<<<<

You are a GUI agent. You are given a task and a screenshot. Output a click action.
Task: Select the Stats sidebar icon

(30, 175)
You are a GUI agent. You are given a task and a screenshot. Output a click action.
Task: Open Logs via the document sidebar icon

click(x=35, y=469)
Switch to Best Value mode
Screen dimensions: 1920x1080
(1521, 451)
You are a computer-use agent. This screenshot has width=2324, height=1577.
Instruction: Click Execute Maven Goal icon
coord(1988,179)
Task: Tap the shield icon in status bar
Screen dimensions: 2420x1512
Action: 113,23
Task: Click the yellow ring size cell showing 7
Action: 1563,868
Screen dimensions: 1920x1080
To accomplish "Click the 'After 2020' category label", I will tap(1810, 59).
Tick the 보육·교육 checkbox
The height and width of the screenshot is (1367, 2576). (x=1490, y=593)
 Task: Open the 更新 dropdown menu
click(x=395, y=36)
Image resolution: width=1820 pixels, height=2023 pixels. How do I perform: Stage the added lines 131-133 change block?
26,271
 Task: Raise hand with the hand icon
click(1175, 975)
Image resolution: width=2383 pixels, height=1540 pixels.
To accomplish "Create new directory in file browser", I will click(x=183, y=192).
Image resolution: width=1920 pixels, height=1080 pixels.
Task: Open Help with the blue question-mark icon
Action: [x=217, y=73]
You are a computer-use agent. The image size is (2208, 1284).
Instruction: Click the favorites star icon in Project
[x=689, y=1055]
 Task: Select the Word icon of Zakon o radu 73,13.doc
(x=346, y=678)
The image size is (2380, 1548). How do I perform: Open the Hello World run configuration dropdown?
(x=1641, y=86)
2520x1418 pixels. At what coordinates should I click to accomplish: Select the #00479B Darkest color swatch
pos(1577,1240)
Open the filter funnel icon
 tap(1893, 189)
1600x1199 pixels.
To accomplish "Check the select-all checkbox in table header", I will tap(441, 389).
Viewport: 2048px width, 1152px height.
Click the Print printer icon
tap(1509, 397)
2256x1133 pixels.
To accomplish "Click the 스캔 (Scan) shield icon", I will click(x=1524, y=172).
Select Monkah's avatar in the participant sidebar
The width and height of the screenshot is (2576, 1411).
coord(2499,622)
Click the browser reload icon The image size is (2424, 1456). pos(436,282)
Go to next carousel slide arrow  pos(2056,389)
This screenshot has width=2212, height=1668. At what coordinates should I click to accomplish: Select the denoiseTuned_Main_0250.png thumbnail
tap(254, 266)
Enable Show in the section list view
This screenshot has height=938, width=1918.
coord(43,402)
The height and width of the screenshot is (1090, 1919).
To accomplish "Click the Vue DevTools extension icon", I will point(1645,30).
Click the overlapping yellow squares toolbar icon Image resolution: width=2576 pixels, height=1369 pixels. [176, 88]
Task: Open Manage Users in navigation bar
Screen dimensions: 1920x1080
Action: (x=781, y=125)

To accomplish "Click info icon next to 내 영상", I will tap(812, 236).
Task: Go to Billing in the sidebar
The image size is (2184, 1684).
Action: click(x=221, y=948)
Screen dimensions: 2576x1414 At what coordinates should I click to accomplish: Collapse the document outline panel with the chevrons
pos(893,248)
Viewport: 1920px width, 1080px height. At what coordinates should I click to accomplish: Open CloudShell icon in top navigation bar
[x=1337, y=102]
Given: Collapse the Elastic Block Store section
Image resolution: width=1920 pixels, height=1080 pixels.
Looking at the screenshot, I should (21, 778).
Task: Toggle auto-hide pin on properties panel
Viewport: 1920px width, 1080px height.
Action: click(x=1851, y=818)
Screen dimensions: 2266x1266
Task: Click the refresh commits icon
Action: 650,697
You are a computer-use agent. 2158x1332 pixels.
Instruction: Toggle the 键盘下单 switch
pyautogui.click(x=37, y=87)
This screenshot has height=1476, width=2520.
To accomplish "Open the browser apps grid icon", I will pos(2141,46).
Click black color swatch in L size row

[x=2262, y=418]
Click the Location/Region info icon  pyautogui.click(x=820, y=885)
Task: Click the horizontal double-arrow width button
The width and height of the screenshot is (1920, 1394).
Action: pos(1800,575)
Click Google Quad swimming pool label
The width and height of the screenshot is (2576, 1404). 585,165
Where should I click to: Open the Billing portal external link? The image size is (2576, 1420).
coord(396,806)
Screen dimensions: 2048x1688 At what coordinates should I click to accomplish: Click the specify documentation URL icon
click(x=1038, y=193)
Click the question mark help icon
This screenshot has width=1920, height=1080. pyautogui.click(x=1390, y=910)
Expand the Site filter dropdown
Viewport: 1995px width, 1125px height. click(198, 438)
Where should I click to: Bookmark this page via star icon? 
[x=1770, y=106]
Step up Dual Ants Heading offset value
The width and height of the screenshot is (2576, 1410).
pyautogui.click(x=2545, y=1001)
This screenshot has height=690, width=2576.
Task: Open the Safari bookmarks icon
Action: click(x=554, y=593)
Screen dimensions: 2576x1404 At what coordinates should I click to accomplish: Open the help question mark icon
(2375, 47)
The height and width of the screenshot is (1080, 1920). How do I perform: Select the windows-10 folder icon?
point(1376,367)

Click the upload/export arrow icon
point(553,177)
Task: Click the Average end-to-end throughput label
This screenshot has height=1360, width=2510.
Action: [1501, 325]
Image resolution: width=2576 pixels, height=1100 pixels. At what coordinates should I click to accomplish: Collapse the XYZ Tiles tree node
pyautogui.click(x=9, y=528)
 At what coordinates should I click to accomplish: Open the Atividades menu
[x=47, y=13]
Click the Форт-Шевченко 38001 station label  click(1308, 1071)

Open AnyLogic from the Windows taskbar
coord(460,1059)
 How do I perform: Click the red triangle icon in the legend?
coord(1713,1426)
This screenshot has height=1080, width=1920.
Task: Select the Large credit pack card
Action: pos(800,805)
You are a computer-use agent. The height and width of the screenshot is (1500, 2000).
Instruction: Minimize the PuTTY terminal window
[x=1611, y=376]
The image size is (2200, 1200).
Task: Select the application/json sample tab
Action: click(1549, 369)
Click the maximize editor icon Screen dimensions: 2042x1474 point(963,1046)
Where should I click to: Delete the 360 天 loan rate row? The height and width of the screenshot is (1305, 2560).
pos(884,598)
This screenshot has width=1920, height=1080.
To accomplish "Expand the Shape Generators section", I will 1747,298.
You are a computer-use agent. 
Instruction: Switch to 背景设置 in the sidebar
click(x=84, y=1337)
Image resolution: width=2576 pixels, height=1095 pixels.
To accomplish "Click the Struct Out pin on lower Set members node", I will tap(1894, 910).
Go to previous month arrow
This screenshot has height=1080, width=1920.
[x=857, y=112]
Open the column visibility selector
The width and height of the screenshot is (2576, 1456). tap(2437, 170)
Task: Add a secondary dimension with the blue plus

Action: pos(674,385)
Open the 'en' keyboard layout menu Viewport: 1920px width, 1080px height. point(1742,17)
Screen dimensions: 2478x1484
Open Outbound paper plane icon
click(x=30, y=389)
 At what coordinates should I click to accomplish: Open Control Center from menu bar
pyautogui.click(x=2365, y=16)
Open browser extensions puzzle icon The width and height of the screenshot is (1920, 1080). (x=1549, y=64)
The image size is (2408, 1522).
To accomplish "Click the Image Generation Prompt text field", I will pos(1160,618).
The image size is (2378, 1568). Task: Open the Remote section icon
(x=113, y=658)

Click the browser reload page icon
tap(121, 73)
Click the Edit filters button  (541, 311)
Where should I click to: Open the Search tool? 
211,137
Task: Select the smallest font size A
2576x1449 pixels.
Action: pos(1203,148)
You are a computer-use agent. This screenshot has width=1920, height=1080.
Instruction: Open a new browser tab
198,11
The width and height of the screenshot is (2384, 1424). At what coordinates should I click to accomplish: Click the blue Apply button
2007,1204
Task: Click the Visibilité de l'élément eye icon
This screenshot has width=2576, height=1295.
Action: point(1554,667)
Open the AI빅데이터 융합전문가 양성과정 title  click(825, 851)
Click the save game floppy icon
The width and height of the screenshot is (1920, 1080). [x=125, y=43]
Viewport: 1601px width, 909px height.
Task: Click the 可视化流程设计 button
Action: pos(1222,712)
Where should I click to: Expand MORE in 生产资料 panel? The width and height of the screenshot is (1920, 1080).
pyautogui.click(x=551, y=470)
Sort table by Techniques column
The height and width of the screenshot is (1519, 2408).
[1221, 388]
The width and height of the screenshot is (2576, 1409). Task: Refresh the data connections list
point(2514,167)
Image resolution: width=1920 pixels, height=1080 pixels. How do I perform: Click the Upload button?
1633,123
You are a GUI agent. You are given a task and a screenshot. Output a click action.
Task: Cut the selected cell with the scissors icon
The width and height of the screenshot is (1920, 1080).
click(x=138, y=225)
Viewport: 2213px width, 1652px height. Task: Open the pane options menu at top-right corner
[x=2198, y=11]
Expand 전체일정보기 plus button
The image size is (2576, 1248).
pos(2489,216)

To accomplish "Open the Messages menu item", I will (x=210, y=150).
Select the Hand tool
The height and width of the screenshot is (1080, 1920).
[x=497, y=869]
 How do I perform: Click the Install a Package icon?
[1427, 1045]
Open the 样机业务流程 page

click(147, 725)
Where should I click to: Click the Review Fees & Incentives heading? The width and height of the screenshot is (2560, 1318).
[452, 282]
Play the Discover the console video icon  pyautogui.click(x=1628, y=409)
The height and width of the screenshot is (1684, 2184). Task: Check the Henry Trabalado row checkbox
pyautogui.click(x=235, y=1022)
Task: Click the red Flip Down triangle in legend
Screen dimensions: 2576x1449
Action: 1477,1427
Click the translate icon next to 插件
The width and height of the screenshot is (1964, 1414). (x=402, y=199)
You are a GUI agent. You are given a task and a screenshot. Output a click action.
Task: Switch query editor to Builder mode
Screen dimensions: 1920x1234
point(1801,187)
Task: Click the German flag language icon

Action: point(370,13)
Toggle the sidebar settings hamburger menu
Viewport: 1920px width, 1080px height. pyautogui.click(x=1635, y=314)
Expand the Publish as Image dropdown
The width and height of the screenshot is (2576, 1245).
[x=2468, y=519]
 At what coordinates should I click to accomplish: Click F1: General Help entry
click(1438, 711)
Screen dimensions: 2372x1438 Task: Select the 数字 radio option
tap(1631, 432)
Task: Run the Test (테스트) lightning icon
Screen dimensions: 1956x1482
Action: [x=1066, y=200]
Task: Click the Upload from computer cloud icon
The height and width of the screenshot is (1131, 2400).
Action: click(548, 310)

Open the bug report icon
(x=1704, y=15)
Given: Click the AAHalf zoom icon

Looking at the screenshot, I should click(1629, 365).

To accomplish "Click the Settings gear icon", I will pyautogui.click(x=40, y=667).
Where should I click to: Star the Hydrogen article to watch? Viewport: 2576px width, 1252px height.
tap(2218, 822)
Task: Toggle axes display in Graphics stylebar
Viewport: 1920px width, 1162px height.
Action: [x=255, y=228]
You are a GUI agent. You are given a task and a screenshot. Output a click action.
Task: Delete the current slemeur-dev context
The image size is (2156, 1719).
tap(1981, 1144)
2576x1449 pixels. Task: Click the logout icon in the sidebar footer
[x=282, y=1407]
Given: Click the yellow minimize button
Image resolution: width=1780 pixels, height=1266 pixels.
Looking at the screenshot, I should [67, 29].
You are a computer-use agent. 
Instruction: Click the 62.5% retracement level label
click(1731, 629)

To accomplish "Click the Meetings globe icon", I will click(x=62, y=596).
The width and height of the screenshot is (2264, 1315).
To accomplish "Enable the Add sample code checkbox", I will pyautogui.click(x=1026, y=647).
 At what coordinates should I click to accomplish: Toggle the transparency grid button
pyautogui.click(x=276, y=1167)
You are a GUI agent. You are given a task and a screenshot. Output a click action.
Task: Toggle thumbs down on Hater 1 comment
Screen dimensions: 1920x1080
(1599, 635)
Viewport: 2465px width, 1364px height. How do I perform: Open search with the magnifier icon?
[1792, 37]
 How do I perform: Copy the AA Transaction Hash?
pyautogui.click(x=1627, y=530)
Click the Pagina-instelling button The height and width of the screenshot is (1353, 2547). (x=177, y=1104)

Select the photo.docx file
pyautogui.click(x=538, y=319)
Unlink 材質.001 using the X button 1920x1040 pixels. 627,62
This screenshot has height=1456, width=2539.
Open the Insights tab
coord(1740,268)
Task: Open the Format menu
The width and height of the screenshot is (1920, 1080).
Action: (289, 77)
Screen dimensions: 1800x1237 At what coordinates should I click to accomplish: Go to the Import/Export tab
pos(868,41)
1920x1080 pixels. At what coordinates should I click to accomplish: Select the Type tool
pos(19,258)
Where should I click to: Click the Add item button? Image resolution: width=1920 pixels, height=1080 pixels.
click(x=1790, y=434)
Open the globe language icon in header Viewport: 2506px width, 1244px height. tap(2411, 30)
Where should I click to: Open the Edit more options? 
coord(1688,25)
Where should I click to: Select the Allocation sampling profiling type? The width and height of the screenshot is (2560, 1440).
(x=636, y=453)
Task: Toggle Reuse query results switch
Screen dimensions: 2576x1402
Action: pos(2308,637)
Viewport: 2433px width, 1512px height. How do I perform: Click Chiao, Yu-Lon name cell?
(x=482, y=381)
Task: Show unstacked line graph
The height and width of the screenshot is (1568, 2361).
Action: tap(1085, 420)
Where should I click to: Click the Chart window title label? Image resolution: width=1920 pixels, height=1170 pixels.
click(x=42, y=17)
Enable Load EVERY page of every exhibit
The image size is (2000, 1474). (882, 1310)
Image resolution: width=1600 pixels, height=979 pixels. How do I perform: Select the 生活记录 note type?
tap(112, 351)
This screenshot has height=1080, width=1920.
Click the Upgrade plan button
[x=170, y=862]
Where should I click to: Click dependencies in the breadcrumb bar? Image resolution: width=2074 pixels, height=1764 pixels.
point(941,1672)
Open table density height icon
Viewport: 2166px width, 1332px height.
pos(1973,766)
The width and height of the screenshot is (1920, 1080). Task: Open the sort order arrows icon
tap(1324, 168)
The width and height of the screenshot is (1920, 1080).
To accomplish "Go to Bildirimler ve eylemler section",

>>>>

From the beginning of the listing above down to the line with "Click the browser reload icon", every line should be restated exactly.

→ **Expected answer**:
You are a GUI agent. You are given a task and a screenshot. Output a click action.
Task: Select the Stats sidebar icon

(30, 175)
You are a GUI agent. You are given a task and a screenshot. Output a click action.
Task: Open Logs via the document sidebar icon

click(x=35, y=469)
Switch to Best Value mode
Screen dimensions: 1920x1080
(1521, 451)
You are a computer-use agent. This screenshot has width=2324, height=1577.
Instruction: Click Execute Maven Goal icon
coord(1988,179)
Task: Tap the shield icon in status bar
Screen dimensions: 2420x1512
Action: 113,23
Task: Click the yellow ring size cell showing 7
Action: 1563,868
Screen dimensions: 1920x1080
To accomplish "Click the 'After 2020' category label", I will tap(1810, 59).
Tick the 보육·교육 checkbox
The height and width of the screenshot is (1367, 2576). (x=1490, y=593)
 Task: Open the 更新 dropdown menu
click(x=395, y=36)
Image resolution: width=1820 pixels, height=2023 pixels. How do I perform: Stage the added lines 131-133 change block?
26,271
 Task: Raise hand with the hand icon
click(1175, 975)
Image resolution: width=2383 pixels, height=1540 pixels.
To accomplish "Create new directory in file browser", I will click(x=183, y=192).
Image resolution: width=1920 pixels, height=1080 pixels.
Task: Open Help with the blue question-mark icon
Action: [x=217, y=73]
You are a computer-use agent. The image size is (2208, 1284).
Instruction: Click the favorites star icon in Project
[x=689, y=1055]
 Task: Select the Word icon of Zakon o radu 73,13.doc
(x=346, y=678)
The image size is (2380, 1548). How do I perform: Open the Hello World run configuration dropdown?
(x=1641, y=86)
2520x1418 pixels. At what coordinates should I click to accomplish: Select the #00479B Darkest color swatch
pos(1577,1240)
Open the filter funnel icon
 tap(1893, 189)
1600x1199 pixels.
To accomplish "Check the select-all checkbox in table header", I will tap(441, 389).
Viewport: 2048px width, 1152px height.
Click the Print printer icon
tap(1509, 397)
2256x1133 pixels.
To accomplish "Click the 스캔 (Scan) shield icon", I will click(x=1524, y=172).
Select Monkah's avatar in the participant sidebar
The width and height of the screenshot is (2576, 1411).
coord(2499,622)
Click the browser reload icon The image size is (2424, 1456). pos(436,282)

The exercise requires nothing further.